In case you find yourself in this situation, here are some ways or things you can try to get through an unavailable balance:
- Use Credit Cards. You can ask for an increase in your credit card limit, or you can open a new business credit card. However, if you don’t responsibly use your card and end up relying on your unavailable balance to pay your bills, you’ll be in trouble. Remember that your funds might not be released before your credit card’s payment due date.
- Utilize Savings. If you have money in your savings account, you can tap into it and not worry about any interest or effect on your credit score. However, your savings is not a continuous source of funds and so you must use them just when you really need them.
- Get Loans from Banks. Banks offer loans with low interest and accompanying long payment periods. However, applications for loans like these require a lot of effort and time, and you’ll still have to wait for some weeks or months to know if your request is approved or not.

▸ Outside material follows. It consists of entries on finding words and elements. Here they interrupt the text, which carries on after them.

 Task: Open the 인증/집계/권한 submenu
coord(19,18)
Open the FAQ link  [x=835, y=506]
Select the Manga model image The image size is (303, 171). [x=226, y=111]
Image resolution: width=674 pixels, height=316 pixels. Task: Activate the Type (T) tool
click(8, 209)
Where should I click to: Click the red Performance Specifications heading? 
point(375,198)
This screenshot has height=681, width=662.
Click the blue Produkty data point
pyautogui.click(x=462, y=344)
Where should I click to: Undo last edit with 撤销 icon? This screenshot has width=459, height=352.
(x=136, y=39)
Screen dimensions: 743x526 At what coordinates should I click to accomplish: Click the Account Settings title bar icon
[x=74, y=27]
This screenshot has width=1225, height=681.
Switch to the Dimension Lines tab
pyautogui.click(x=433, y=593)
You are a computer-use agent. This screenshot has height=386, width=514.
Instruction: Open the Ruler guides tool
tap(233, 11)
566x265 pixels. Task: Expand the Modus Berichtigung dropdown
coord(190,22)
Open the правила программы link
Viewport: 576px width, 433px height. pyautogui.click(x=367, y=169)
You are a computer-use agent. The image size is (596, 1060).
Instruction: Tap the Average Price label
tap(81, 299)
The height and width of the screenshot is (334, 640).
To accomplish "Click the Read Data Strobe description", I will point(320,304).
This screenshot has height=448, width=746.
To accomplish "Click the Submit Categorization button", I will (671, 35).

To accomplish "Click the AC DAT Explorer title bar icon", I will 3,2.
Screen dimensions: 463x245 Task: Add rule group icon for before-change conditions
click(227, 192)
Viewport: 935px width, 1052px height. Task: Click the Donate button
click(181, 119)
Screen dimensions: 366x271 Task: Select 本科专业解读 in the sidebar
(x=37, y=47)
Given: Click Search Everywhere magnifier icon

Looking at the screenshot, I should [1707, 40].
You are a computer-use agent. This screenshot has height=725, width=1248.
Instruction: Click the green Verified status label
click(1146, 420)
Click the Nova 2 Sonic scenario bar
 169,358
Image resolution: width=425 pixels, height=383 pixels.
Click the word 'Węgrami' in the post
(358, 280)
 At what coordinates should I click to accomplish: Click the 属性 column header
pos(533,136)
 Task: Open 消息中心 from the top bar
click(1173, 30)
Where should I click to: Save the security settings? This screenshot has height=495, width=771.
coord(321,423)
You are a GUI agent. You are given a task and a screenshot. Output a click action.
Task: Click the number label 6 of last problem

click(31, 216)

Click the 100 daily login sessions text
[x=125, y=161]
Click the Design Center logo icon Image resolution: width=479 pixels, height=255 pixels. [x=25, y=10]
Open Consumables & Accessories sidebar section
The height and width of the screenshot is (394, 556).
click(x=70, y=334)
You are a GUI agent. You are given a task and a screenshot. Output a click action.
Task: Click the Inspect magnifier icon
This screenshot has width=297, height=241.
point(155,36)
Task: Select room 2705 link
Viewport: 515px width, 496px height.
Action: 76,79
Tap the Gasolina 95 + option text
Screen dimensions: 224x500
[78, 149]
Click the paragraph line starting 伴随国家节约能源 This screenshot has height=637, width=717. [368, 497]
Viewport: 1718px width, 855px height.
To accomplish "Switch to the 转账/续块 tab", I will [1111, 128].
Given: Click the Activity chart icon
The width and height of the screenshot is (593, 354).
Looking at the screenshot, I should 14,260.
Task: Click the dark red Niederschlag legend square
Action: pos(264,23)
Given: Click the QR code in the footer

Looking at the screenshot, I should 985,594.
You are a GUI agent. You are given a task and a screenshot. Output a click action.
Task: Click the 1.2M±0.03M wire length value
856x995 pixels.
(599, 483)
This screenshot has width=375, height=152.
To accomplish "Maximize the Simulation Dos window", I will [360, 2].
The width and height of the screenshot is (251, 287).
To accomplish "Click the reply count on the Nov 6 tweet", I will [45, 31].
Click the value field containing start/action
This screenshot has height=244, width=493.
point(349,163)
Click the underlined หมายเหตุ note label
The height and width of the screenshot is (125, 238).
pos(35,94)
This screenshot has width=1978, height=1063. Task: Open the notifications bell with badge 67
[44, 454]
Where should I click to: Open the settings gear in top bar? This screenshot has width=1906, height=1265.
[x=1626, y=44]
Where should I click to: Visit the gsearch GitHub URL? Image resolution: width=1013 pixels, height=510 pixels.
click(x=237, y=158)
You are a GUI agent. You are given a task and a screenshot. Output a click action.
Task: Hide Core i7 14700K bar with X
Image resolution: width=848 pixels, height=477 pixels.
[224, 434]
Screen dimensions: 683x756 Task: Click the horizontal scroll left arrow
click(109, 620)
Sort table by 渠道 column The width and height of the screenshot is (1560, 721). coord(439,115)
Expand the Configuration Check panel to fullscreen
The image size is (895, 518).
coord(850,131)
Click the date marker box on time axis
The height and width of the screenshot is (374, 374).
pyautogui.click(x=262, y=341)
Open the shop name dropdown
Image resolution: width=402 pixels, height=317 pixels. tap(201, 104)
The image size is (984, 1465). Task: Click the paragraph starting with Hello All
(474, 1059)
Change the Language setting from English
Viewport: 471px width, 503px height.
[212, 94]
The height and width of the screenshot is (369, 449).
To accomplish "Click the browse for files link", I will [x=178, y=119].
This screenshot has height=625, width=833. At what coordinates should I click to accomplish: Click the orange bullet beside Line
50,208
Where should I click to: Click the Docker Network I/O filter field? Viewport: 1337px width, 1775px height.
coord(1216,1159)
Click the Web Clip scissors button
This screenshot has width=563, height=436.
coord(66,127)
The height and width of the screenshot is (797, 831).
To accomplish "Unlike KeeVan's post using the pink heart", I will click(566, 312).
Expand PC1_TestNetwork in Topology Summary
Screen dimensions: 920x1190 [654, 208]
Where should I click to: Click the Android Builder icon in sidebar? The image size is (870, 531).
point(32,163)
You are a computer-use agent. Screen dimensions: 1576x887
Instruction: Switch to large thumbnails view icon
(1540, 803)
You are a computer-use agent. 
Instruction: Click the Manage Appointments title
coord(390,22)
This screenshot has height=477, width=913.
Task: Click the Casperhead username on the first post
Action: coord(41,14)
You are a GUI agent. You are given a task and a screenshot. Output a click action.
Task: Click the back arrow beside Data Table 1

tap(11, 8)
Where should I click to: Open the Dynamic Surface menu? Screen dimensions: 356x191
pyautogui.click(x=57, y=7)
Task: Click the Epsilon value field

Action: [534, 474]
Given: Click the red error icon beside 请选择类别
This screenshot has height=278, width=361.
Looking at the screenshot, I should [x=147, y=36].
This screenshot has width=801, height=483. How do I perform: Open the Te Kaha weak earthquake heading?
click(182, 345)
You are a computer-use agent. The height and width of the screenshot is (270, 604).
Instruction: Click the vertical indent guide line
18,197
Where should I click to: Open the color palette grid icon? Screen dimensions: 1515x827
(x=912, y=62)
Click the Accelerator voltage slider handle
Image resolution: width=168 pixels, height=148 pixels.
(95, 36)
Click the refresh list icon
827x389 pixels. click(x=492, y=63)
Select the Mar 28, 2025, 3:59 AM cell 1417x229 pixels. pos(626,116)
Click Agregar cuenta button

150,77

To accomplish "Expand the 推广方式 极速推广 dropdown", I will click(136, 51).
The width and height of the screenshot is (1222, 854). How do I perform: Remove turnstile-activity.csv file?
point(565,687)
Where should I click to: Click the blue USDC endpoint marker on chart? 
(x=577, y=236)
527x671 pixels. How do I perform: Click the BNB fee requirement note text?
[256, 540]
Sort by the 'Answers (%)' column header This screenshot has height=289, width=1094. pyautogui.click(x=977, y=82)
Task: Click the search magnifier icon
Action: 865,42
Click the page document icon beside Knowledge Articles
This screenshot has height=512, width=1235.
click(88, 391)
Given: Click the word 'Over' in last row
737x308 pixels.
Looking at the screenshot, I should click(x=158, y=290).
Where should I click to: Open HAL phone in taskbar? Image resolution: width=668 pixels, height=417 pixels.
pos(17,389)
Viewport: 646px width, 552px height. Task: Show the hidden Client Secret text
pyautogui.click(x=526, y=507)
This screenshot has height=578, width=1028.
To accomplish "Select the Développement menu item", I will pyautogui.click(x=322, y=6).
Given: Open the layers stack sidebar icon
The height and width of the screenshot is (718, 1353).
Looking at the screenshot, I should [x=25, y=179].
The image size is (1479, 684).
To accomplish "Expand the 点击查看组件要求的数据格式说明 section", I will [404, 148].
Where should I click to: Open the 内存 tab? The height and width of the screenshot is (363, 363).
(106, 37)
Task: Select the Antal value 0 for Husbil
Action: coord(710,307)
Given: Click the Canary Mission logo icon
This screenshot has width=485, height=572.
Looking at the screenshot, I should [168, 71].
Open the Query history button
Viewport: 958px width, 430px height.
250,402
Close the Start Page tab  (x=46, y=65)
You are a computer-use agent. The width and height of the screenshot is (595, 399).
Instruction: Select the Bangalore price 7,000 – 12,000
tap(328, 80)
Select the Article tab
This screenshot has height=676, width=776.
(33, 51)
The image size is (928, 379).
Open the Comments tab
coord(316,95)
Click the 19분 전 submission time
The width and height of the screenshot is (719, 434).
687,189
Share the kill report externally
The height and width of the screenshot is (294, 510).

- Take Online Business Loans. If you find loaning from banks hard, you can loan from online lenders instead. The entire application process of online lenders is more convenient since it’s online and only requires a few minutes to complete. You can also get your requested funds as fast as 24 hours. However, take note that interest rates are higher, and the payment terms are short.
- Ask for Longer Payment Terms. If you have a good relationship with your supplier, you can ask for longer payment terms so you can still get inventory. But take note that this can be more expensive when the due date comes.
Make Amazon’s Seller Payment Work
Now, you know the answers to how to make a payment on Amazon and how Amazon pays you. Remember to always check your account and keep records of everything. Tracking your activities and records will help you in handling your account and payments well.